Write each line out a second time, exactly as shown below.

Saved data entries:
┄┄┄┄┄┄
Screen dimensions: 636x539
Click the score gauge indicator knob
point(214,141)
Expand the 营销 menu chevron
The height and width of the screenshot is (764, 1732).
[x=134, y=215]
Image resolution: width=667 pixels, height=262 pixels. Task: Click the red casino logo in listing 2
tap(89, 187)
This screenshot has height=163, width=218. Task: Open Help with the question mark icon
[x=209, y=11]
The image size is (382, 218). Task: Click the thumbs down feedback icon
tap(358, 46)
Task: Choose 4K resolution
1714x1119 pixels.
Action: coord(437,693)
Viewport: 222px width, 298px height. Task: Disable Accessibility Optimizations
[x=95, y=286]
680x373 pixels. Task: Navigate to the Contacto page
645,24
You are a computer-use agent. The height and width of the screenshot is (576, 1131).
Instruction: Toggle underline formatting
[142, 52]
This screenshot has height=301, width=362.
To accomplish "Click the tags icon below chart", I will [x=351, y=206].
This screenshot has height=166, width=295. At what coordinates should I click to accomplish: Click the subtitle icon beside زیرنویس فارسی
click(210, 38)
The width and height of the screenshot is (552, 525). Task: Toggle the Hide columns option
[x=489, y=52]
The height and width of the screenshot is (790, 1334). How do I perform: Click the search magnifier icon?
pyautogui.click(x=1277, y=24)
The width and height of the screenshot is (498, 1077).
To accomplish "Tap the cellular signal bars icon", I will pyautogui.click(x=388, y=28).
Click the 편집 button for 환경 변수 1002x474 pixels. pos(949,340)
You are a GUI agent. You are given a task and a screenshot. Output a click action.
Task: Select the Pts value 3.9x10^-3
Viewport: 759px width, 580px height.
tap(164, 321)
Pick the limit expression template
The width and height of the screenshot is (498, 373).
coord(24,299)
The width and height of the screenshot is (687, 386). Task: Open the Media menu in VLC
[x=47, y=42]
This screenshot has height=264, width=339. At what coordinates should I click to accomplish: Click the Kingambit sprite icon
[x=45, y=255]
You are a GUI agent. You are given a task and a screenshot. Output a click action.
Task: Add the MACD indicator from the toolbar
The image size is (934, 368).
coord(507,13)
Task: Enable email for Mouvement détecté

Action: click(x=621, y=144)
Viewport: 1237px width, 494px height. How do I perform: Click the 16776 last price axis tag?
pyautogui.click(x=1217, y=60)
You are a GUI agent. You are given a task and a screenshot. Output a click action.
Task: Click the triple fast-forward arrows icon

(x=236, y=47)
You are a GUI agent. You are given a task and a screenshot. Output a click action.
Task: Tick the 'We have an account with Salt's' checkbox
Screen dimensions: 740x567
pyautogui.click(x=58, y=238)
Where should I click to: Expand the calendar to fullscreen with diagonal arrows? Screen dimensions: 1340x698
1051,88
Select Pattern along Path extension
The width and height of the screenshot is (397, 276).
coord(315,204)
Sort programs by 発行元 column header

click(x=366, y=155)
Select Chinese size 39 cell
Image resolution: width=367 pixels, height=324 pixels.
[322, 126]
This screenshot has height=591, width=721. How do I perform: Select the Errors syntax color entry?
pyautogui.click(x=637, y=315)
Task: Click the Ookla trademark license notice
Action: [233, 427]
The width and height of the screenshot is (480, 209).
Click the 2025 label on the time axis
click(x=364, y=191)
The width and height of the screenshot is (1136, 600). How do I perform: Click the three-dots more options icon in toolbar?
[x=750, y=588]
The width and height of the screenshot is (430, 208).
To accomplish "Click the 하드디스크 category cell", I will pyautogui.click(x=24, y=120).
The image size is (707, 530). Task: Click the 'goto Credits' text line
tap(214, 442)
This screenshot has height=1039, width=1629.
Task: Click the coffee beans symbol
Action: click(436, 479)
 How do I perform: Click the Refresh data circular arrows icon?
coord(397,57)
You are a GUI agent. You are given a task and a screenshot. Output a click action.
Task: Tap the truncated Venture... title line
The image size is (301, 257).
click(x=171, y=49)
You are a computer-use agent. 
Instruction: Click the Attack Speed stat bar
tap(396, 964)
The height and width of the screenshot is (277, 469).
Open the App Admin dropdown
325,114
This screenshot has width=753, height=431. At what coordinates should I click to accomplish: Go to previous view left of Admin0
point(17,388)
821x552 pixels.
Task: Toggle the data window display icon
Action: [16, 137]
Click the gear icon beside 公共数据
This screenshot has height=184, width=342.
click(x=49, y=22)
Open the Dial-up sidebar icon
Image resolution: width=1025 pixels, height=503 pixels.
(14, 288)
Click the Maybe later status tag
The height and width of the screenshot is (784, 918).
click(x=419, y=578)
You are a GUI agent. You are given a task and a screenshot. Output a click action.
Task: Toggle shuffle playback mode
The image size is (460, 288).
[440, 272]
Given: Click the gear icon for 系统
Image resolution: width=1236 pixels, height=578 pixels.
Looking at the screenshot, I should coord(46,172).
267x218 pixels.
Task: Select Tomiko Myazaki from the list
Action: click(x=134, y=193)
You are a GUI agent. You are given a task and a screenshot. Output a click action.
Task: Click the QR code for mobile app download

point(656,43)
┄┄┄┄┄┄
● **Result**:
Screen dimensions: 636x539
Click the score gauge indicator knob
point(214,141)
Expand the 营销 menu chevron
The height and width of the screenshot is (764, 1732).
[x=134, y=215]
Image resolution: width=667 pixels, height=262 pixels. Task: Click the red casino logo in listing 2
tap(89, 187)
This screenshot has height=163, width=218. Task: Open Help with the question mark icon
[x=209, y=11]
The image size is (382, 218). Task: Click the thumbs down feedback icon
tap(358, 46)
Task: Choose 4K resolution
1714x1119 pixels.
Action: coord(437,693)
Viewport: 222px width, 298px height. Task: Disable Accessibility Optimizations
[x=95, y=286]
680x373 pixels. Task: Navigate to the Contacto page
645,24
You are a computer-use agent. The height and width of the screenshot is (576, 1131).
Instruction: Toggle underline formatting
[142, 52]
This screenshot has height=301, width=362.
To accomplish "Click the tags icon below chart", I will [x=351, y=206].
This screenshot has height=166, width=295. At what coordinates should I click to accomplish: Click the subtitle icon beside زیرنویس فارسی
click(210, 38)
The width and height of the screenshot is (552, 525). Task: Toggle the Hide columns option
[x=489, y=52]
The height and width of the screenshot is (790, 1334). How do I perform: Click the search magnifier icon?
pyautogui.click(x=1277, y=24)
The width and height of the screenshot is (498, 1077).
To accomplish "Tap the cellular signal bars icon", I will pyautogui.click(x=388, y=28).
Click the 편집 button for 환경 변수 1002x474 pixels. pos(949,340)
You are a GUI agent. You are given a task and a screenshot. Output a click action.
Task: Select the Pts value 3.9x10^-3
Viewport: 759px width, 580px height.
tap(164, 321)
Pick the limit expression template
The width and height of the screenshot is (498, 373).
coord(24,299)
The width and height of the screenshot is (687, 386). Task: Open the Media menu in VLC
[x=47, y=42]
This screenshot has height=264, width=339. At what coordinates should I click to accomplish: Click the Kingambit sprite icon
[x=45, y=255]
You are a GUI agent. You are given a task and a screenshot. Output a click action.
Task: Add the MACD indicator from the toolbar
The image size is (934, 368).
coord(507,13)
Task: Enable email for Mouvement détecté

Action: click(x=621, y=144)
Viewport: 1237px width, 494px height. How do I perform: Click the 16776 last price axis tag?
pyautogui.click(x=1217, y=60)
You are a GUI agent. You are given a task and a screenshot. Output a click action.
Task: Click the triple fast-forward arrows icon

(x=236, y=47)
You are a GUI agent. You are given a task and a screenshot. Output a click action.
Task: Tick the 'We have an account with Salt's' checkbox
Screen dimensions: 740x567
pyautogui.click(x=58, y=238)
Where should I click to: Expand the calendar to fullscreen with diagonal arrows? Screen dimensions: 1340x698
1051,88
Select Pattern along Path extension
The width and height of the screenshot is (397, 276).
coord(315,204)
Sort programs by 発行元 column header

click(x=366, y=155)
Select Chinese size 39 cell
Image resolution: width=367 pixels, height=324 pixels.
[322, 126]
This screenshot has height=591, width=721. How do I perform: Select the Errors syntax color entry?
pyautogui.click(x=637, y=315)
Task: Click the Ookla trademark license notice
Action: [233, 427]
The width and height of the screenshot is (480, 209).
Click the 2025 label on the time axis
click(x=364, y=191)
The width and height of the screenshot is (1136, 600). How do I perform: Click the three-dots more options icon in toolbar?
[x=750, y=588]
The width and height of the screenshot is (430, 208).
To accomplish "Click the 하드디스크 category cell", I will pyautogui.click(x=24, y=120).
The image size is (707, 530). Task: Click the 'goto Credits' text line
tap(214, 442)
This screenshot has height=1039, width=1629.
Task: Click the coffee beans symbol
Action: click(436, 479)
 How do I perform: Click the Refresh data circular arrows icon?
coord(397,57)
You are a GUI agent. You are given a task and a screenshot. Output a click action.
Task: Tap the truncated Venture... title line
The image size is (301, 257).
click(x=171, y=49)
You are a computer-use agent. 
Instruction: Click the Attack Speed stat bar
tap(396, 964)
The height and width of the screenshot is (277, 469).
Open the App Admin dropdown
325,114
This screenshot has width=753, height=431. At what coordinates should I click to accomplish: Go to previous view left of Admin0
point(17,388)
821x552 pixels.
Task: Toggle the data window display icon
Action: [16, 137]
Click the gear icon beside 公共数据
This screenshot has height=184, width=342.
click(x=49, y=22)
Open the Dial-up sidebar icon
Image resolution: width=1025 pixels, height=503 pixels.
(14, 288)
Click the Maybe later status tag
The height and width of the screenshot is (784, 918).
click(x=419, y=578)
You are a GUI agent. You are given a task and a screenshot. Output a click action.
Task: Toggle shuffle playback mode
The image size is (460, 288).
[440, 272]
Given: Click the gear icon for 系统
Image resolution: width=1236 pixels, height=578 pixels.
Looking at the screenshot, I should coord(46,172).
267x218 pixels.
Task: Select Tomiko Myazaki from the list
Action: click(x=134, y=193)
You are a GUI agent. You are given a task and a screenshot. Output a click action.
Task: Click the QR code for mobile app download

point(656,43)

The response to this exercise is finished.